Das vermaledeite Problem bei diesem von der Hamburger Spitzenköchin Cornelia Poletto konzipierten Menü ist aber auch, dass es viel zu gut mundet, um sich ernsthaft eines gebremsten Esstempos befleißigen zu können. Nach jedem Bissen denkt man: Hmm, jetzt gerne schon den nächsten. Und schwups, ist schon wieder ein Gang weg. Hier im Palazzozelt jedenfalls wird besonders gern und rasch gegessen, was auf den Tisch kommt.

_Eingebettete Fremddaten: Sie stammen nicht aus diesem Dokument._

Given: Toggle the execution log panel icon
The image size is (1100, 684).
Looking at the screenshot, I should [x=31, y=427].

Dieser Mechanismus setzt übrigens nur bei den Aufstrichen nicht ein, die als Amuse-Gueule in Porzellanschiffchen auf dem Tisch stehen. Merkwürdig durchschnittlich, geradezu gewöhnlich, wundert man sich – bis man im Programmheft auf die Sponsorenliste stößt. Darunter: Exquisa. So was schafft natürlich Sachzwänge, gegen die sich wohl auch eine Cornelia Poletto nicht wehren kann. Dann eben wenigstens hübsche Porzellanschiffchen als Trägermedium.

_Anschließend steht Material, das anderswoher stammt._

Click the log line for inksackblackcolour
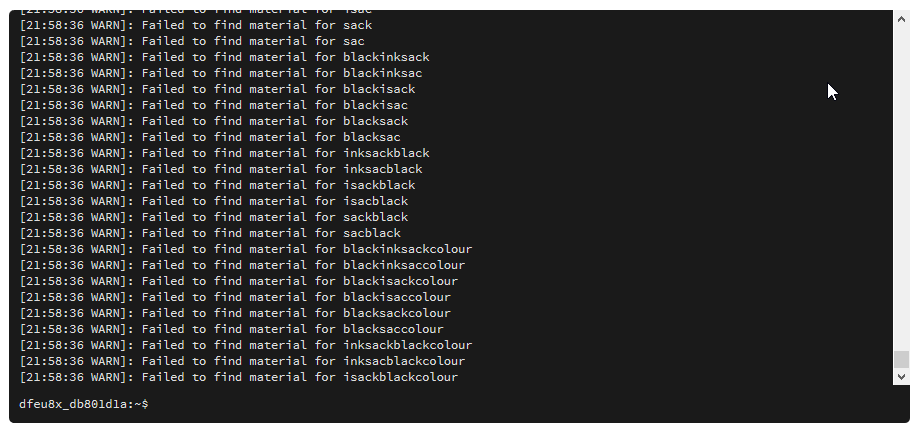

Nach atemberaubenden Trapez-, Bänder- und Stangennummern steht das Dessert an: Kokosbaiser mit Mascarponecreme, exotischen Früchten und Ananassorbet. Ein buntschillernder Strauß sich nur scheinbar widersprechender, doch letztlich miteinander verschmelzender Aromen; von allen am Tisch – Carnivoren wie Vegetariern – erhält das Dessert die Bestnote.

Der Franke und ich trennen uns hierbei schiedlich, friedlich unentschieden. Mehr von diesem seit rund anderthalb Jahrzehnten andauernden Wettstreit zwischen Goliath und mir dann nächstes Jahr. Oder spontan noch mal in den kommenden Wochen: Das Palazzozelt steht hier noch bis März.

Savalas verschonte uns übrigens beide. Tragen Sie also bloß nicht Sweatshirt und Jeans!


PS: Es gab natürlich von allen Gängen eine vegetarische Variante. Wie mir Ms. Columbo bestätigte, waren auch diese von erheblicher Qualität; ihre leise monierte Würzdezenz bei der Vorspeise (Auberginen-Caponata) sei, wie sie sagt, eine Klage auf hohem Niveau.

PPS: Zu dieser Veranstaltung waren wir eingeladen.